Work request — Scan the material for the word "will", then return every line where it appears.

===== Data for this task

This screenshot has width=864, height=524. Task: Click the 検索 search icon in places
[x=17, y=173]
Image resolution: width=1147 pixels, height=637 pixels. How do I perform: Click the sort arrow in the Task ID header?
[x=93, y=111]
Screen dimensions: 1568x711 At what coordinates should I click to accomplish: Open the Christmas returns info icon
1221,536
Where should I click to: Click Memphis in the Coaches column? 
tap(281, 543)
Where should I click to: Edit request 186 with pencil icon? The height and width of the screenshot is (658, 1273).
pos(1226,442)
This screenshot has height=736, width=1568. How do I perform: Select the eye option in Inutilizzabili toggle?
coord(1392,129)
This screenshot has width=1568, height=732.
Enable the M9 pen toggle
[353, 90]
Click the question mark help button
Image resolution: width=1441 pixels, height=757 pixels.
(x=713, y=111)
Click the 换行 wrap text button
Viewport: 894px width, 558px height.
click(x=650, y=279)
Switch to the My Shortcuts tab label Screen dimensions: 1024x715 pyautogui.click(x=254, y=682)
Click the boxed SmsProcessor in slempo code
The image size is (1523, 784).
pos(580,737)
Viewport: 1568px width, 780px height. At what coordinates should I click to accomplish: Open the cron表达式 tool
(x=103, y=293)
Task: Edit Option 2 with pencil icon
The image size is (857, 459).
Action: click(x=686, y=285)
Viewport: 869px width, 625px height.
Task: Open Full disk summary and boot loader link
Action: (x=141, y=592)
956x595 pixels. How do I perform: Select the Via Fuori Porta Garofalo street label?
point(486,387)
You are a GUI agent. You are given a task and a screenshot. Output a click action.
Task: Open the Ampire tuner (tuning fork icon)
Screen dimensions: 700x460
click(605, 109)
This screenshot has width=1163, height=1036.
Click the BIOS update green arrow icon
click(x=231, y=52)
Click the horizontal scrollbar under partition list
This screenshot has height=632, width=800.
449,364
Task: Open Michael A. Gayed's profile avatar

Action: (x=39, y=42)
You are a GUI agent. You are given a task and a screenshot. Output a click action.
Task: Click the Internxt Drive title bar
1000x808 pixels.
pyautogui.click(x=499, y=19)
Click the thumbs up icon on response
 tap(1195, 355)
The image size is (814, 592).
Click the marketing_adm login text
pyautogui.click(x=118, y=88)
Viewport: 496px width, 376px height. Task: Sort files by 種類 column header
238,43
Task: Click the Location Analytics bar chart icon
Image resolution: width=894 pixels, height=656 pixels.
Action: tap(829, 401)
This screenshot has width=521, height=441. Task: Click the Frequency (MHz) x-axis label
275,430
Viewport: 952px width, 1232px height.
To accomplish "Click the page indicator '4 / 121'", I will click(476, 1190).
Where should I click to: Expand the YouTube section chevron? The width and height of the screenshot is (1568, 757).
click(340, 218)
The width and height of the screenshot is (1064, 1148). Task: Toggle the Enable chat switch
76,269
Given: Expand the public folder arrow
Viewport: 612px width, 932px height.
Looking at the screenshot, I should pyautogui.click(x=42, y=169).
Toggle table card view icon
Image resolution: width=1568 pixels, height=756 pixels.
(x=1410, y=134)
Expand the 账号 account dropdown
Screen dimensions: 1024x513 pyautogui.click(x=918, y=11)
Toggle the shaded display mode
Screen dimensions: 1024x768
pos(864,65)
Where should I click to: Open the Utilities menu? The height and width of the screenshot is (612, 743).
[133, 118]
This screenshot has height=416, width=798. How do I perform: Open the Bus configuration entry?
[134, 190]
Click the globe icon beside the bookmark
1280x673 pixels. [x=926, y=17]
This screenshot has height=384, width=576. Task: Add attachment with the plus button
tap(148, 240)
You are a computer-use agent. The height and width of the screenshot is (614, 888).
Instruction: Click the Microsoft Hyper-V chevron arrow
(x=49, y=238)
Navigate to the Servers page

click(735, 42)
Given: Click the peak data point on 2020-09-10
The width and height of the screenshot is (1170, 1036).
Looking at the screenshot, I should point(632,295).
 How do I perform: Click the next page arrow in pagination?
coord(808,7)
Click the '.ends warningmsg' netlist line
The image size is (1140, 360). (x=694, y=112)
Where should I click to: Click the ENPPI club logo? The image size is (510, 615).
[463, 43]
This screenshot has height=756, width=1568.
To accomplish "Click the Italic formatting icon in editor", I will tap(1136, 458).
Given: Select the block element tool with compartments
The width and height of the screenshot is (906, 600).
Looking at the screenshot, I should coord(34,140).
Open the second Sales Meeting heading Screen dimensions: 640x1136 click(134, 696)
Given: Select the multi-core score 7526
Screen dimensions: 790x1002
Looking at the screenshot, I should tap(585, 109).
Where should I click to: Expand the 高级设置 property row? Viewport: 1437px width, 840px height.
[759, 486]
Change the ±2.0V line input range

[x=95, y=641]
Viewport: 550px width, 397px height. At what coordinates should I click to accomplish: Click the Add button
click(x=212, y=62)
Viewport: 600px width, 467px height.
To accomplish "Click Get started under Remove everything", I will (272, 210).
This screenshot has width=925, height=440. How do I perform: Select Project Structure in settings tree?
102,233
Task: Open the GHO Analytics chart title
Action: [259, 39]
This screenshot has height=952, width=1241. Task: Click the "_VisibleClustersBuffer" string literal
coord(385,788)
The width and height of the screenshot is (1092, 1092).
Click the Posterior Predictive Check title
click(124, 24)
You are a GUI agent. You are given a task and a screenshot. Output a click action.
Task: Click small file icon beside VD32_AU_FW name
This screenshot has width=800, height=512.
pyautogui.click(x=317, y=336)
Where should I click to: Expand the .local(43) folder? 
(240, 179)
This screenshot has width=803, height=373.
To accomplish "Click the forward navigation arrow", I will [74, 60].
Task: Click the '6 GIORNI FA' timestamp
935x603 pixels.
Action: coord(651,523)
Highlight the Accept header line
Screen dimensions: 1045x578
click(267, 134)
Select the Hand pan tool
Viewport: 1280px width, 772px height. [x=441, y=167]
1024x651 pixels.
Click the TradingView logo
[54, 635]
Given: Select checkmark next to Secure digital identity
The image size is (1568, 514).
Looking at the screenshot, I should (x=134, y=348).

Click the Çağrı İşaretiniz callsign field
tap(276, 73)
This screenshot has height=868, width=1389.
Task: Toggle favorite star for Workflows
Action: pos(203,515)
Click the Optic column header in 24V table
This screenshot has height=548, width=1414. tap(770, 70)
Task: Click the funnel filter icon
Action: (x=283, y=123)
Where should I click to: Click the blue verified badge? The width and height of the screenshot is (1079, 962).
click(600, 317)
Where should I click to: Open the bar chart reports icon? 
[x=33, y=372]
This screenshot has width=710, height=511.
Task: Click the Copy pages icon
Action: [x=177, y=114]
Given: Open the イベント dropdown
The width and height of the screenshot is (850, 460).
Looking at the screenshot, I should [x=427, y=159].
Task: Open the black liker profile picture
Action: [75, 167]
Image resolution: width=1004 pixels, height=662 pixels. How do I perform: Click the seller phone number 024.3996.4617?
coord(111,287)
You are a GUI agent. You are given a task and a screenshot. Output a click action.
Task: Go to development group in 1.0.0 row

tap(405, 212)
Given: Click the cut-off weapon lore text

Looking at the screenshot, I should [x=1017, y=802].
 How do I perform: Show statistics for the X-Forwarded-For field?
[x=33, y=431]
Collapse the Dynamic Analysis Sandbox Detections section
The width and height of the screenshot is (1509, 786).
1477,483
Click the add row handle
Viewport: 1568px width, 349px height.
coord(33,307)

==========

Result of this exercise —
To accomplish "Click the page indicator '4 / 121'", I will click(476, 1190).
To accomplish "Click the Italic formatting icon in editor", I will tap(1136, 458).
To accomplish "Click Get started under Remove everything", I will (272, 210).
To accomplish "Click the forward navigation arrow", I will [74, 60].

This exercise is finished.